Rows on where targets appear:
_ _ _ _
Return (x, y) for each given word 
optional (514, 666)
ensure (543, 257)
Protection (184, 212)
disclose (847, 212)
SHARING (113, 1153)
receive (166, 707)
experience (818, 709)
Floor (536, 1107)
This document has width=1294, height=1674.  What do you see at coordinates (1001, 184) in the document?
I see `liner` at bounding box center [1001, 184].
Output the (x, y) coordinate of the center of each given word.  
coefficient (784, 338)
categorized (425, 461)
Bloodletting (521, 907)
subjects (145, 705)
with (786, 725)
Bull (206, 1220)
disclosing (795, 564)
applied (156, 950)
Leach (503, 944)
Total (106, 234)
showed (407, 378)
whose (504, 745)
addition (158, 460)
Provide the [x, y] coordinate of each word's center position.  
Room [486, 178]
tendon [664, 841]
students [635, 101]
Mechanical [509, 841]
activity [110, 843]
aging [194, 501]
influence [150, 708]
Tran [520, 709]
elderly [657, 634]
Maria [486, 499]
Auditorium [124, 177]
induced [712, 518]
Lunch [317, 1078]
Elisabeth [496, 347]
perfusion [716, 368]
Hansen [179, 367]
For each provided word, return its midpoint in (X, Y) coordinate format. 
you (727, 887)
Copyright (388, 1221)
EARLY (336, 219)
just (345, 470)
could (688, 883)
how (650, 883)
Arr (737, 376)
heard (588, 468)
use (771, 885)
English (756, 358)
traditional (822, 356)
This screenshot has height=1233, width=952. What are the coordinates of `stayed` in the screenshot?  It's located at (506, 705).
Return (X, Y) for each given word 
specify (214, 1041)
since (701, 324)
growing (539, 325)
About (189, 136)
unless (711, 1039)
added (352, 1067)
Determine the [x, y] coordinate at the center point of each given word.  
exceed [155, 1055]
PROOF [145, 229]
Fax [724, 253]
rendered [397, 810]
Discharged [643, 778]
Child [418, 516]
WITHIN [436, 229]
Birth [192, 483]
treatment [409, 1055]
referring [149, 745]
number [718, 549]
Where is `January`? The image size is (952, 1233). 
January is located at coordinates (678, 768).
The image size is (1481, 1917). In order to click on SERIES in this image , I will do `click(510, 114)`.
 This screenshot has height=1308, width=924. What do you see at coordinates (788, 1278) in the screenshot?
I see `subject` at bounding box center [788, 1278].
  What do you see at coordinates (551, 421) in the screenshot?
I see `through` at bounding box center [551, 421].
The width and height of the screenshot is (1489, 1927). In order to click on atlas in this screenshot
_ _ _ _
◆ **Work to do**: Copy the entries word for word, starting at the line that contains "Discharged [643, 778]" and continuing through the end of the entries, with both ends included.

◆ **Output for this task**:
Discharged [643, 778]
Child [418, 516]
WITHIN [436, 229]
Birth [192, 483]
treatment [409, 1055]
referring [149, 745]
number [718, 549]
Where is `January`? The image size is (952, 1233). 
January is located at coordinates (678, 768).
The image size is (1481, 1917). In order to click on SERIES in this image , I will do `click(510, 114)`.
 This screenshot has height=1308, width=924. What do you see at coordinates (788, 1278) in the screenshot?
I see `subject` at bounding box center [788, 1278].
  What do you see at coordinates (551, 421) in the screenshot?
I see `through` at bounding box center [551, 421].
The width and height of the screenshot is (1489, 1927). In order to click on atlas in this screenshot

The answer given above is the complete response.